### Task:
The answer must be a single number: the count of lines in the records below that contain the word "computer".

Data records
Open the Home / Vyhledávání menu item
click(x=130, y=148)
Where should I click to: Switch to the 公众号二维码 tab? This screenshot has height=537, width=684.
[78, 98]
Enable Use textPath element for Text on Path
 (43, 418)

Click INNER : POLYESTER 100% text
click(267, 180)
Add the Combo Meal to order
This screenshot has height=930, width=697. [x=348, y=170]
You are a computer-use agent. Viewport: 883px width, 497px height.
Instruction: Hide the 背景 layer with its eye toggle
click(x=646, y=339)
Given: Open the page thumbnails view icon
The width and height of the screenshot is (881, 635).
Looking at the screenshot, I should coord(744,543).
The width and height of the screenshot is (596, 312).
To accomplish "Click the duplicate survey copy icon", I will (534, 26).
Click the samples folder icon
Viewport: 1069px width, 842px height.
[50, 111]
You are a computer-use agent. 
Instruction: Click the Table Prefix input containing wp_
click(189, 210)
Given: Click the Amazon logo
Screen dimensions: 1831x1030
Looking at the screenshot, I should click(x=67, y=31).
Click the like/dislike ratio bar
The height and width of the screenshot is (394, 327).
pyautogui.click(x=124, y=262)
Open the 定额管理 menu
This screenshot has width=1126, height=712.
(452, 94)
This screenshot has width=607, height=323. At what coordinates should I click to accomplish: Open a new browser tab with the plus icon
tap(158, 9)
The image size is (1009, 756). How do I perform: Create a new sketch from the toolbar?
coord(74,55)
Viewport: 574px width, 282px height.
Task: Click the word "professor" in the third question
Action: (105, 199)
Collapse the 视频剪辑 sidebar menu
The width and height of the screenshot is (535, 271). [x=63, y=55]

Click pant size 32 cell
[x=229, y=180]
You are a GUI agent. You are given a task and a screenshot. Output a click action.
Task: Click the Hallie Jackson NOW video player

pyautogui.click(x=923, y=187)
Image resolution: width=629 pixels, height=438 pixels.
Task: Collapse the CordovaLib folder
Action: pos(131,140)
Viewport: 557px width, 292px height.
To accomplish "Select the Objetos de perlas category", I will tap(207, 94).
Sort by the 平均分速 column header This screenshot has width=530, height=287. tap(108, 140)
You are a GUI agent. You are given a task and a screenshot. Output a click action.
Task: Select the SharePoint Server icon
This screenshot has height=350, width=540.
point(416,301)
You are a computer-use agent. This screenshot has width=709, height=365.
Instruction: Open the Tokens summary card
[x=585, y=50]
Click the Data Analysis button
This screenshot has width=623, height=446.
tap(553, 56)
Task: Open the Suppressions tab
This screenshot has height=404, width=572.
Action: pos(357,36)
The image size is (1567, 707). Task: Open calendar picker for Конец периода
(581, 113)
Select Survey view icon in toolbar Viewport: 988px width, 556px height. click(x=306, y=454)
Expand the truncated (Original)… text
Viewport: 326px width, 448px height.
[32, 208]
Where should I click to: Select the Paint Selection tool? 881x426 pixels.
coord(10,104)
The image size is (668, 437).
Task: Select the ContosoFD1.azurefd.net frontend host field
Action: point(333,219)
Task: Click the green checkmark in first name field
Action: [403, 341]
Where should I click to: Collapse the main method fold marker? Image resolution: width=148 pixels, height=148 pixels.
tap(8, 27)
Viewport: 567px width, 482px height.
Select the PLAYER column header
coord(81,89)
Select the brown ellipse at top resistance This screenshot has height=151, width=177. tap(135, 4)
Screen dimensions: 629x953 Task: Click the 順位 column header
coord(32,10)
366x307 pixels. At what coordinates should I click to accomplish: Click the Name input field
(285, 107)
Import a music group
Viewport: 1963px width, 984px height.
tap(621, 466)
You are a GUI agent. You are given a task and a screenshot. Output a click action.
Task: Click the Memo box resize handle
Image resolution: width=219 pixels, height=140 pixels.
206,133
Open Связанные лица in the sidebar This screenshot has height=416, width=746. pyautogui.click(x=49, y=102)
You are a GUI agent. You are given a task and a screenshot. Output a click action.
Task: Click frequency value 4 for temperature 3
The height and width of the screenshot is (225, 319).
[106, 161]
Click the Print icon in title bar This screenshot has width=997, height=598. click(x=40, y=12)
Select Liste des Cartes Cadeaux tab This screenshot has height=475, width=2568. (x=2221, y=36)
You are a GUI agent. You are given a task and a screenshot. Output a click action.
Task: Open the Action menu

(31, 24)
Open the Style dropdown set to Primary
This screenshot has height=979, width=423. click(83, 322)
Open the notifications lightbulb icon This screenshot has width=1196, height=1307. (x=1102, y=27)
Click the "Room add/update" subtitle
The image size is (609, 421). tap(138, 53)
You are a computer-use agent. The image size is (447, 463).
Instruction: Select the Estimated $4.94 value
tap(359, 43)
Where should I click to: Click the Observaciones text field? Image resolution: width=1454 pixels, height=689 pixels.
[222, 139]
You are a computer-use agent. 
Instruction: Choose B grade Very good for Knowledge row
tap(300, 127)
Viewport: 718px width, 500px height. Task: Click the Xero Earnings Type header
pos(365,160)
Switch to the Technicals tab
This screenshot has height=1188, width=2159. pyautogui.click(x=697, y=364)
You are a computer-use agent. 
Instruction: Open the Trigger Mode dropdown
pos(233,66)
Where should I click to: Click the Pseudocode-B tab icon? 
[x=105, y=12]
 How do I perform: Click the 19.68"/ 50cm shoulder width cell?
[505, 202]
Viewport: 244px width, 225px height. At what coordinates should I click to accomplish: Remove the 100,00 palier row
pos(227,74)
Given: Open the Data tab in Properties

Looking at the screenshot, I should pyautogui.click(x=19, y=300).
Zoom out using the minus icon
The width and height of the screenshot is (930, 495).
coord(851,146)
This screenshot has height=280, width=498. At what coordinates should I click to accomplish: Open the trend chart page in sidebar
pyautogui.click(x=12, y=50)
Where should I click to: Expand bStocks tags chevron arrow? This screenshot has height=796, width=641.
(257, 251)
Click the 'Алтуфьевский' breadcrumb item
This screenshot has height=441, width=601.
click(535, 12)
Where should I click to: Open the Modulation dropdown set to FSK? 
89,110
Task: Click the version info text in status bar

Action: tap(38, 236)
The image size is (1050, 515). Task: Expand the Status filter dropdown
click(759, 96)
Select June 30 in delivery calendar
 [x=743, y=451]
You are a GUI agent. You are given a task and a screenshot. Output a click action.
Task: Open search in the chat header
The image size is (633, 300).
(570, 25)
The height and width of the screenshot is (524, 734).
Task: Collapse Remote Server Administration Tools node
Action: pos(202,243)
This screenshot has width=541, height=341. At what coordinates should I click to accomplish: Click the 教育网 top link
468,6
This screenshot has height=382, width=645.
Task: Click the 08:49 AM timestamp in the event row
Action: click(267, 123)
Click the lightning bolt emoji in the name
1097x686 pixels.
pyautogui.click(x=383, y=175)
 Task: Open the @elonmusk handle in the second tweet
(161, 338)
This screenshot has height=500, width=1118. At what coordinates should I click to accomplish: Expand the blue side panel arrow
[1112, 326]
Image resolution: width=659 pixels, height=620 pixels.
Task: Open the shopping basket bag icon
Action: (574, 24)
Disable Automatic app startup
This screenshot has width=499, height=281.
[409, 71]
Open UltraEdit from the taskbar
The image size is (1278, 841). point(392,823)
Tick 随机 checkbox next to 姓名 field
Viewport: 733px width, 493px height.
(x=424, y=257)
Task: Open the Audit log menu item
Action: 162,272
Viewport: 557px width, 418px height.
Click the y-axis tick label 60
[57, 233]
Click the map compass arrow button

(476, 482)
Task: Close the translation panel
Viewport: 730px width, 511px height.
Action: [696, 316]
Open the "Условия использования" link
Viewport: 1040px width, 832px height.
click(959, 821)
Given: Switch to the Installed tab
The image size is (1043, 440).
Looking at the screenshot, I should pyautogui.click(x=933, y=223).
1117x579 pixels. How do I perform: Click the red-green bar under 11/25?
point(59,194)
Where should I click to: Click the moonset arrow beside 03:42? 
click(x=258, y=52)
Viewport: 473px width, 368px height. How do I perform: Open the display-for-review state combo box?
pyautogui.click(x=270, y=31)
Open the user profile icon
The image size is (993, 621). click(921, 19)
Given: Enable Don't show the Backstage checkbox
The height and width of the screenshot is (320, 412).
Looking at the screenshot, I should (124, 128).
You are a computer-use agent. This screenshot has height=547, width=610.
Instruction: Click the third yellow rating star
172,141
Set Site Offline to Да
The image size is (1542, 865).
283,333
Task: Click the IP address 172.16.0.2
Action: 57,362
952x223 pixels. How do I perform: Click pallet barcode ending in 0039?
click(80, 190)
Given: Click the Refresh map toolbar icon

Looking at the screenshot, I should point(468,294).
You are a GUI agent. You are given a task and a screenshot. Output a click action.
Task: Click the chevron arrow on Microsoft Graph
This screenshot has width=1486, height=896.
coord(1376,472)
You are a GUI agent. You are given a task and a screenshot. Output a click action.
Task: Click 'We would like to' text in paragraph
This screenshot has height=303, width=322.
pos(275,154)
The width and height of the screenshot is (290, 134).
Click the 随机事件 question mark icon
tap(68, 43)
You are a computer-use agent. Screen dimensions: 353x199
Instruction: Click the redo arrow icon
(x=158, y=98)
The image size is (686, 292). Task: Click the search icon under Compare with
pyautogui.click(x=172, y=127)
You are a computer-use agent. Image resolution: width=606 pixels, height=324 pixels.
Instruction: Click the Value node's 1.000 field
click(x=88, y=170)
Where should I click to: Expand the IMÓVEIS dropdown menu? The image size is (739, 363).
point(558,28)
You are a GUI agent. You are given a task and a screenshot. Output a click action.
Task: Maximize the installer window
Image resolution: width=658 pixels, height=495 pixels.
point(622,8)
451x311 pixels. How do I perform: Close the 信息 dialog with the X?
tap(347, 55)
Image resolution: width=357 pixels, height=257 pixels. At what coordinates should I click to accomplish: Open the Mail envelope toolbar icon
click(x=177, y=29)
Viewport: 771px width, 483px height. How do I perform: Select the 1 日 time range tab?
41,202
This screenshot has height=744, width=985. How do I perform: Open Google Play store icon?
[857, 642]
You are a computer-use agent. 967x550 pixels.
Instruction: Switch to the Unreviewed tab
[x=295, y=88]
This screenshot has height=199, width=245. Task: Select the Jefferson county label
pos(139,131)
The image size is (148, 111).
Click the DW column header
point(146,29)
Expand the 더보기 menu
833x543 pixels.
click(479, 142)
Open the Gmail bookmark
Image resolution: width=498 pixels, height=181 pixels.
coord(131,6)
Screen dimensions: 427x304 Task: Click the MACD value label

### Response below:
10